When I heard the Coen brothers were remaking the John Wayne classic True Grit (1969) I was dubious, at best. Really? Who in the world is going to play rooster Cogburn, the cranky old one-eyed Marshall for which Wayne finally won his Academy Award for Best Actor? I thought John Goodman might be an interesting choice, I like him as an actor, and he has the qualities to pull the role off. No one else really struck my fancy. But when I heard the Coens had given the role to The Dude himself, Jeff Bridges, it felt, well, perfect. The brothers Coen did not do a straight remake of the film (but really they did), returning to the Charles Portis book for passages not in the first film, fleshing out the story of Mattie Ross, portrayed with astonishing confidence by newcomer Hailee Steinfeld. The narrative is close to what happened in the first film, oh come on, it is exactly what happened, though realism dominates.
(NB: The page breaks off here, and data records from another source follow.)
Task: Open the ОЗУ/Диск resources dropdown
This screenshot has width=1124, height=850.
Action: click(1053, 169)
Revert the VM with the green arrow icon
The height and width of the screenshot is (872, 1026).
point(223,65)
The Wayne film had a degree of mythical wonder because it was John Wayne, whereas the Coens go for straight absolute realism. It works, every bit of it works. Matt Damon is terrific as LaBoeuf, a pompous Texas Ranger portrayed by a dreary Glen Campbell in the original film, and Barry Pepper is wonderfully filthy and evil as Lucky Ned Pepper, Rooster’s nemesis, portrayed by Robert Duvall in 1969. And yes that spectacular showdown is intact, as Rooster puts the reins in his teeth, draws another weapon and charges at four men on horseback, guns blazing. Again it lacks the “oh wow” sense that the Wayne film had, but is still for its realism a moment of stunning courage and grit. Critics loved the film, especially Miss Steinfeld and Bridges, both nominated for Academy Awards, both deserving to win. Nominated for 10 in all, the film came away empty handed, but believe me was certainly deserving of some wins. Great westerns are so rare these days, so sit back and enjoy the very best western of the last 25 years. And my God those performances – pure gold.